> _TASK PROMPT_: Beneath this sentence is a listing. Return its lines from the one containing "Click the divider" through the last, exactly, and omit the pictures.

> _GIVEN DATA_:
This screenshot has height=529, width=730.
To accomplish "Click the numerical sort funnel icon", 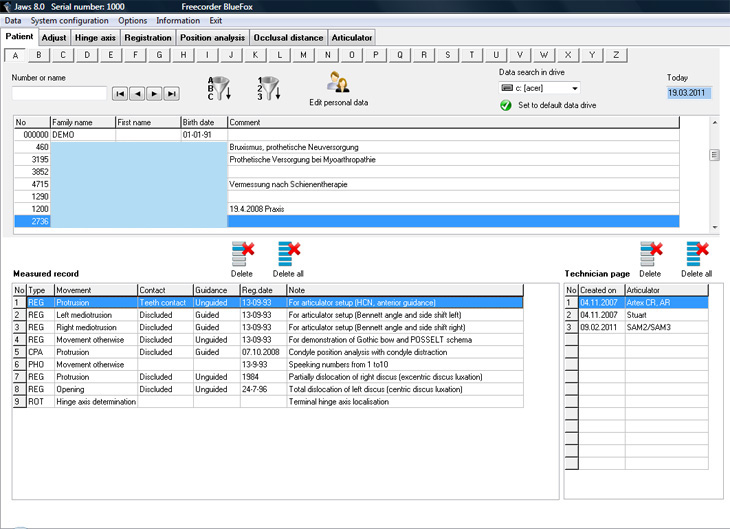I will tap(269, 88).

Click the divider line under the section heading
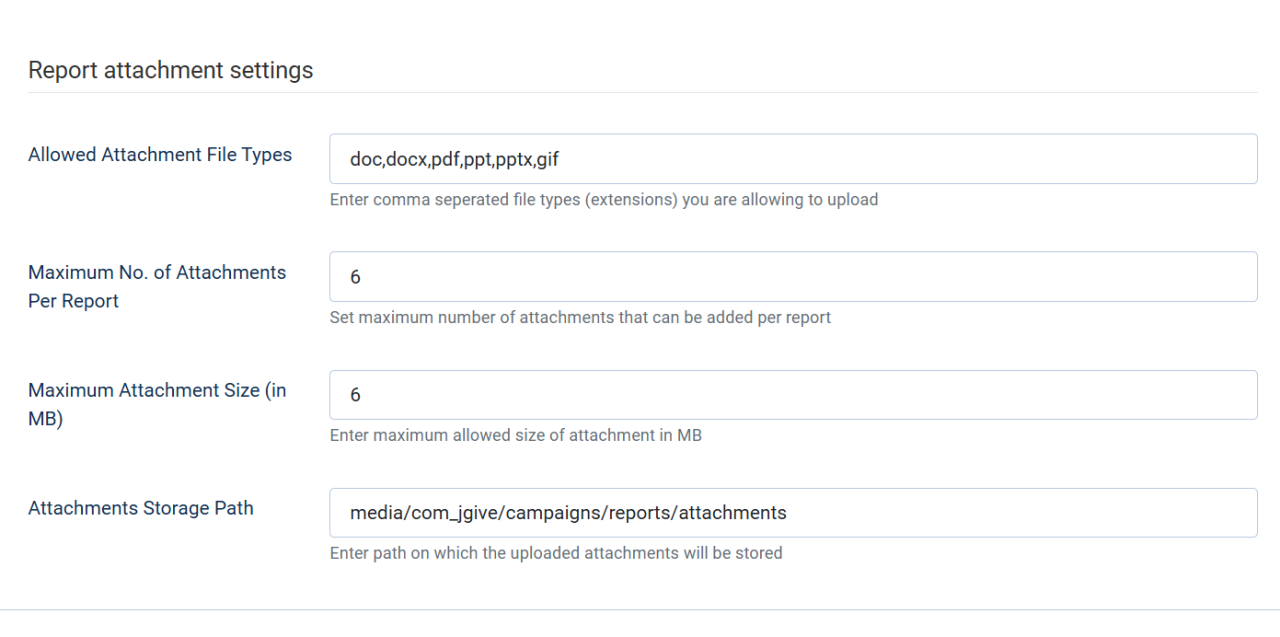click(640, 93)
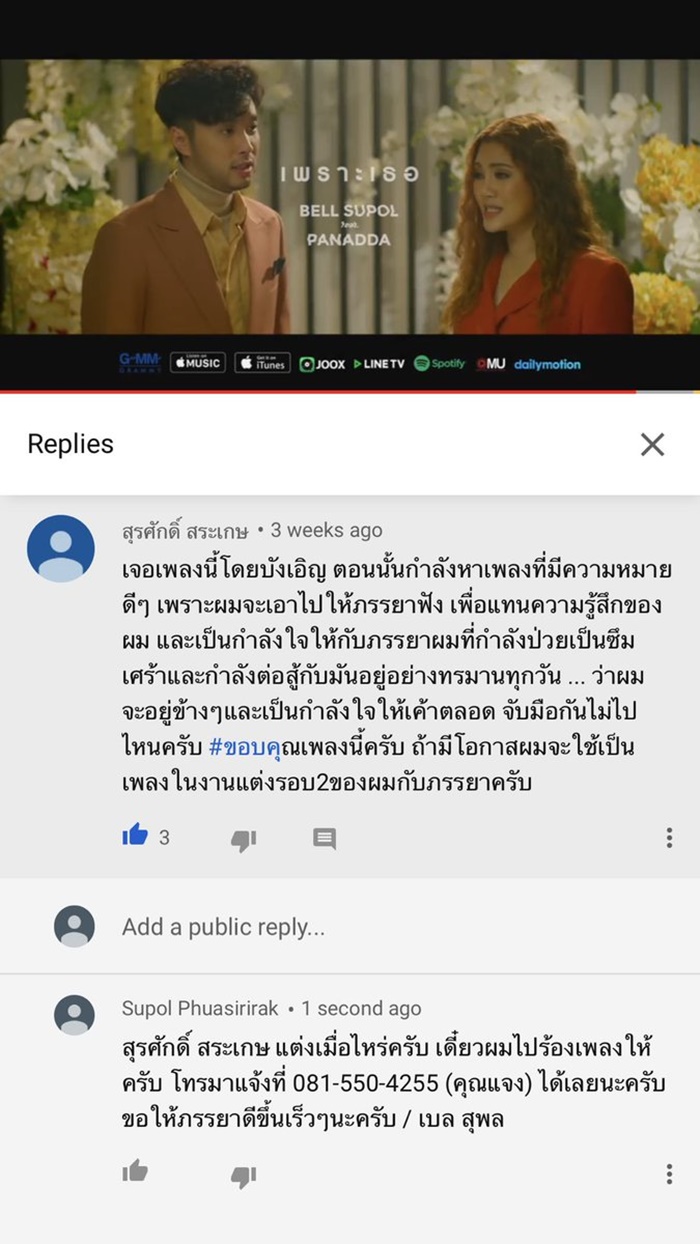Close the Replies panel
700x1244 pixels.
click(652, 445)
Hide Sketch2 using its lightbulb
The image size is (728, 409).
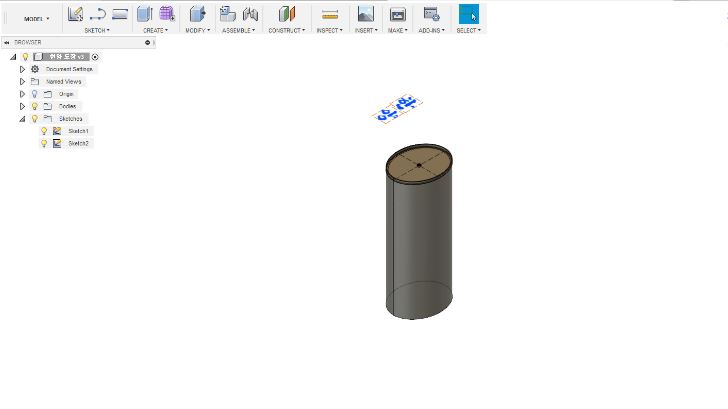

> _EXERCISE SOLUTION_:
Click the divider line under the section heading
click(640, 93)
Close the Replies panel
700x1244 pixels.
click(652, 445)
Hide Sketch2 using its lightbulb
The image size is (728, 409).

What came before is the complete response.